Disclaimer The views and opinions expressed therein are those of the authors and do not necessarily reflect those of the National Institute of Health Research (NIHR)-Public Health Research, NIHR, National Health Service or the Department of Health. The research and intervention funders had no involvement in intervention design; design and conduct of the study; collection, management, analysis and interpretation of the data; and preparation, review or approval of the manuscript.
Competing interests The sponsor University (LJMU) received and administered a payment from the alcohol industry for printing of student workbooks in the Glasgow trial site only. Percy reported that he has previously received funding from the European Foundation of Alcohol Research (ERAB) in relation to the development of statistical models for longitudinal data (2008-2010). Foxcroft reported that his department has previously received funding from the alcohol industry for unrelated prevention programme training work. Sumnall reported that his department has previously received funding from the alcohol industry (indirectly via the industry funded Drinkaware charity) for unrelated primary research.
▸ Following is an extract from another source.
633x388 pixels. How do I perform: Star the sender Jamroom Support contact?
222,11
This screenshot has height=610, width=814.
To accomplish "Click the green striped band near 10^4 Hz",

Ethics approval The research was approved by Liverpool John Moores University Research Ethics Committee (11/HEA/097). Consent was obtained from school head teachers/principals before randomisation. Consent from participants and their parents/guardians was obtained after randomisation.
Provenance and peer review Not commissioned; externally peer reviewed.
Data sharing statement The datasets generated during and/or analysed during the current study are not yet publicly available due to the authors undertaking additional analyses and follow-on studies, but are available from the corresponding author on reasonable request.
Patient consent for publication Obtained.